**EXTRAIT DU TEXTE**:
..............................
Un étudiant provenant d’un camp de réfugiés palestiniens interroge le Délégué du Gouvernement sur la possibilité de créer des cours de formation de base en français pour les jeunes des territoires dans les camps de réfugiés. La réponse est non, par ce que les programmes de formation de l’UNWRA sont, en fait pris en charge par l’ONU qui en a la complète maîtrise d’œuvre. Si l’on veut atteindre un tel objectif, c’est donc sur l’ONU qu’il faut faire pression en passant par les instances politiques de nos différents pays.

Le Délégué du Gouvernement s’est en revanche engagé, en cas de demandes d’inscriptions croissantes aux cours de Français dans les établissements scolaires et dans les universités à ouvrir les classes nécessaires.

   

Après avoir écouté la chorale du Lycée Dora nous chanter une chanson en français, et un jeune ténor palestinien du département de Français nous chanter un chant arabe traditionnel, nous avons échangé nos adresses et pris congé de nos hôtes, puis nous sommes allez diner dans ce qu’Issa nous a présenté comme le meilleur Restaurant de Falafells d’Hébron : The King of Falafells. Et il avait bien raison. C’était très bon.
..............................
**CONSIGNE**: D'après l'extrait ci-dessus, pourquoi le Délégué du Gouvernement refuse-t-il de créer des cours de formation de base en français pour les jeunes dans les camps de réfugiés ?

**JEU DE DONNÉES**:
..............................
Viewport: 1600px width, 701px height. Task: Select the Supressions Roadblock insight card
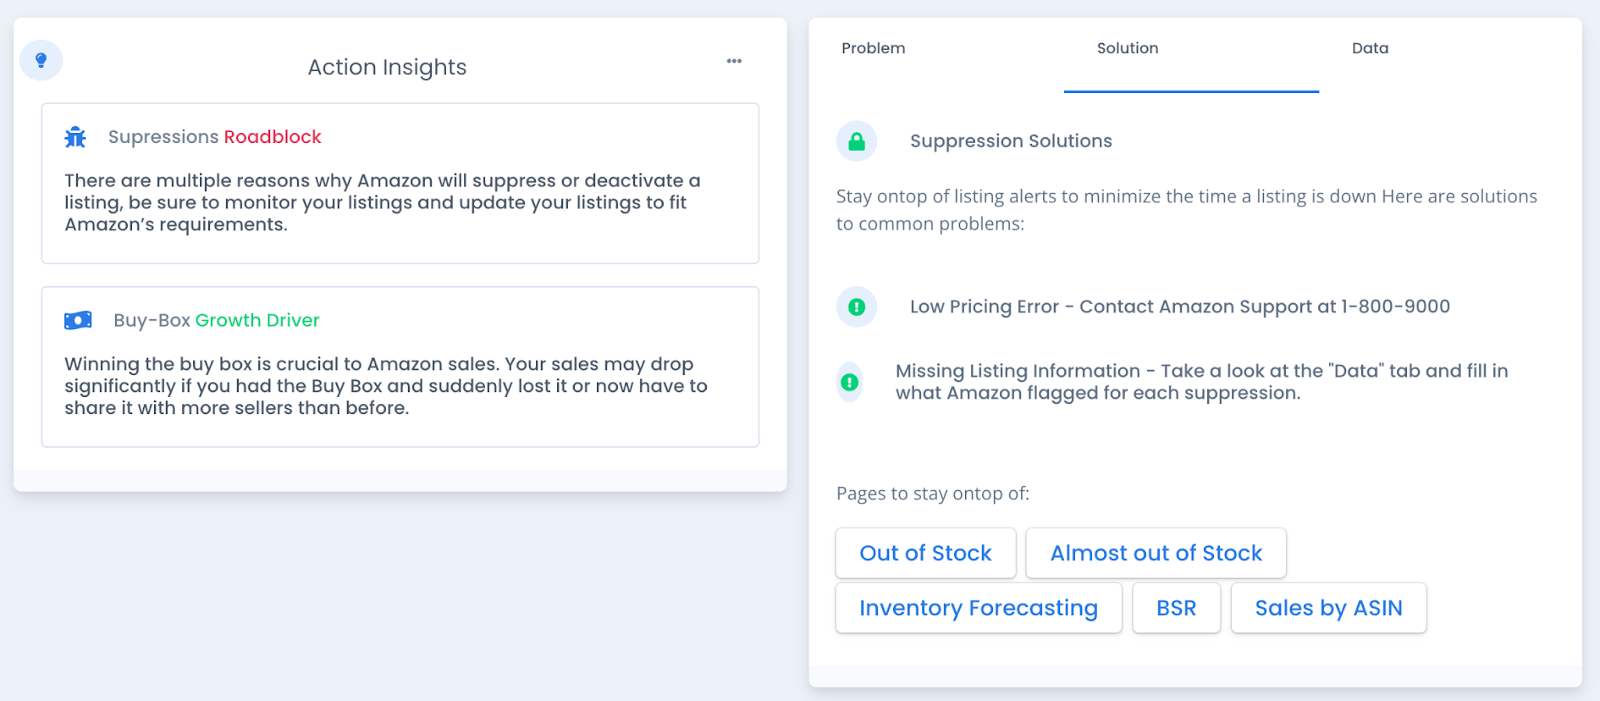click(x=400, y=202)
..............................
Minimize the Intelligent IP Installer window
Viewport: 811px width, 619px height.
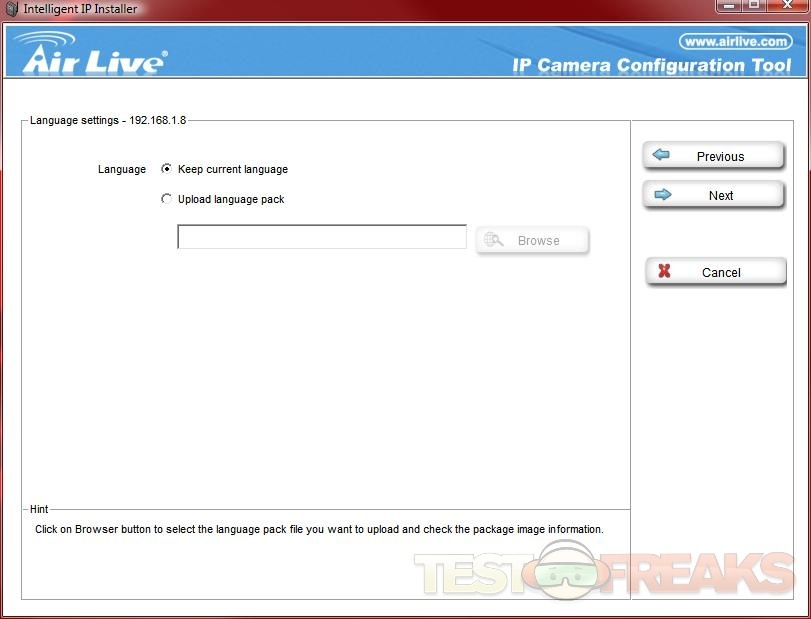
..............................
**CORRIGÉ**: Il refuse parce que ces programmes de formation sont pris en charge par l'ONU, qui en a la complète maîtrise d'œuvre.